After four days of intense lake-spawned squalls blanketed some regions along eastern Lake Ontario with up to nearly five feet of snow — with more on the way — forecasters said Wednesday it still has a way to go to make history.
"We are shying away from calling this a record event," said Mike Pukajlo, a meteorologist with the National Weather Service in Buffalo.
"There are several areas in that region that often get hammered during a winter. Seventy, eighty inches is uncommon for sure, but it's not highly unusual, especially over a several-day event like this," Pukajlo said.
Weather forecasters said some areas could receive more than 100 inches before the system breaks up. Squalls were expected to re-form late Wednesday, producing up to another foot of new snow in some areas. The snow was expected to shift south Thursday toward Syracuse, which has received only about two inches during the recent bout of storms.
Most of upstate New York is up to its neck in the white stuff, reports CBS News correspondent Kelly Wallace, due to a multi-day blizzard caused by lake effect snow. That's when cold air moves across long stretches of warm water. The water vapor freezes, turns to snow and pummels the coastline areas.
The city of Oswego, one of the hardest-hit communities, was digging out Wednesday during a brief reprieve as the lake-effect bands shifted to the south. The National Weather Service reported 46 inches of snow fell in Oswego, on the eastern end of Lake Ontario since late Sunday.
Nearby communities are also buried under a thick blanket of fresh snow — 57 inches in the town of Mexico and 54 in neighboring Parish.
Pukajlo said the squalls "will keep going right through the weekend. But we expect to see the bands moving around a bit more, back and forth, so it's not going to keep pounding on just one area."
Bill Gregway of Oswego, a trained weather observer for the National Weather Service for 39 years, called the recent squalls "a significant snowfall but it doesn't have historic properties."
Gregway recalled a lake-effect storm in February 1972 that produced 50 inches over a two-day period. That year, Oswego ended up receiving more than 270 inches of snow, he said
"The irony was we had a conference of meteorologists here from around the country. It snowed so much, they were trapped here and couldn't get away. It got a lot of national attention — the people who measure the snow were snowbound in Oswego," he said.

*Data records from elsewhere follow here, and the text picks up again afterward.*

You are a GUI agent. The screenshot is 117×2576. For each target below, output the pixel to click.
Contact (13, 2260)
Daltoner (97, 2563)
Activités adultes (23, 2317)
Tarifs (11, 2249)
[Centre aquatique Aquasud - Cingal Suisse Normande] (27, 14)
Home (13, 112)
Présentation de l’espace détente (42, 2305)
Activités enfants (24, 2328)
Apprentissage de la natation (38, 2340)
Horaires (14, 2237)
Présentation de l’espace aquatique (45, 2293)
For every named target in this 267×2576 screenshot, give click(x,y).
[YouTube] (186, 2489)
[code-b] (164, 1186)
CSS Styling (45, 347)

Paul Cardinali, a retired earth science teacher and local weather watcher since high school, also can remember bigger snow events.
During the Great Blizzard of 1966, a three-day Nor'easter blended with lake effect squalls to leave the region buried under nearly 200 inches — 16 feet — of snow.

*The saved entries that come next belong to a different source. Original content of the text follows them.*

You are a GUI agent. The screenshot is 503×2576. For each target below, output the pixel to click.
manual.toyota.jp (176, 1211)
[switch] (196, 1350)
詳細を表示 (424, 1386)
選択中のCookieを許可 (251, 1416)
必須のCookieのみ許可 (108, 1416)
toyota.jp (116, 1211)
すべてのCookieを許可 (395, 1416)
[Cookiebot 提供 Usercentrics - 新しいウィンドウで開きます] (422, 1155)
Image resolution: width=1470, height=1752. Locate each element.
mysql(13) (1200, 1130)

"Events like this make people question the idea of global warming. But the reason we're getting these is because the water in the lake is warmer," said Cardinali.
Meanwhile, West Virginia's first major winter storm of the season forced the state to recall 21 retired snowplow drivers to help keep interstates and other major roadways clear.
The storm dumped up to 9 inches of snow by Wednesday morning, prompting all 55 counties to either close schools or delay classes for a second day in a row.
Clearing skies Wednesday came as a relief to crews who'd been plowing roads since Tuesday amid a shortage of Division of Highways truck drivers.
As of mid-January, the agency had 631 job vacancies, mostly in truck-driving positions, Department of Transportation spokeswoman Susan Watkins said Wednesday. Despite the vacancies, no major highways were neglected during the storm, she said.
"All our counties and our substations are out working 24-7," she said. "We're carrying on. We are making do."
Last fall, letters were sent to about 100 retirees asking them to work through the winter season. Only 21 agreed, Watkins said.